Jeremy Busby, also reporting from Texas, captured the horror of the telephone-booth-sized “containment cages” where people in mental health crisis are placed, and often left for days on end, unable to lie down and surrounded by their own in urine, excrement, and blood. His article, which picked up by Slate, brought hundreds of thousands of readers the news that torture is alive and well in American prisons.
We support the work of these journalists, and dozens of others, through the Ridgeway Reporting Project—named for our late founder, the distinguished investigative journalist James Ridgeway. The project, which I am privileged to run from inside San Quentin, provides grants and editorial support to dozens of writers working behind bars.

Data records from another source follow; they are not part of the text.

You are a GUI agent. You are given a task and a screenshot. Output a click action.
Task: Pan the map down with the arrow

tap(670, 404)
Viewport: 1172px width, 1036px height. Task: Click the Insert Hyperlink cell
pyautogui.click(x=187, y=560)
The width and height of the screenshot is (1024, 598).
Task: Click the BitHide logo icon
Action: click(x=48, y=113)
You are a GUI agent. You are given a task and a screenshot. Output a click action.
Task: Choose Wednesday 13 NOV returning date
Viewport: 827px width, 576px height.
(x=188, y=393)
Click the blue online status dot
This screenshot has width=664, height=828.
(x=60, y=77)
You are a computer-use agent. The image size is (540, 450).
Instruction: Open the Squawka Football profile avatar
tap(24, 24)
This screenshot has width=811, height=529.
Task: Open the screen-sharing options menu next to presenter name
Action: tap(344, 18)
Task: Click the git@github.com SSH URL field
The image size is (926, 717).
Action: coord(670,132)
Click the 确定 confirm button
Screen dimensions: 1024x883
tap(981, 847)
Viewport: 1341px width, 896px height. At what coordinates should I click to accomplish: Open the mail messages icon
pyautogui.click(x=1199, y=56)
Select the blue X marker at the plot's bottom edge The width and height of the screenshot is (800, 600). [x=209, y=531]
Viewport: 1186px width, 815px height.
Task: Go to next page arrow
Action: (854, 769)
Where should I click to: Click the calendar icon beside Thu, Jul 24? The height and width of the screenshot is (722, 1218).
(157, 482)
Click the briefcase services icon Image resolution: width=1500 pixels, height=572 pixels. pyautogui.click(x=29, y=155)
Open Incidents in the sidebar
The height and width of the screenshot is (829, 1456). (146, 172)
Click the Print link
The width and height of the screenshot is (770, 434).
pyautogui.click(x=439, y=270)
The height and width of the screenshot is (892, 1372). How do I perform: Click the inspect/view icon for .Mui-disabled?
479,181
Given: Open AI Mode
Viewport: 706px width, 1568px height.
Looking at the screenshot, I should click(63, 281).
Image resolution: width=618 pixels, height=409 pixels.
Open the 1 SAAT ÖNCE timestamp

But for every story we are able to bring across the walls, there are countless others that remain to be told.
As it now stands, less than 3 percent of the people who read and share Solitary Watch stories also donate to our work. If that number were to triple, to just 10 percent, we could tell so many more of these stories, which have proven to be some of the most powerful ammunition in the fight to end the torture of solitary confinement.
Right now, through NewsMatch, all donations made through December 31st are being doubled, and all recurring donations will be doubled throughout the year. Please consider giving $5 or $10 a month—or more, if you can—to keep support flowing to the brave souls who tell the stories we will hear nowhere else, and cannot ignore.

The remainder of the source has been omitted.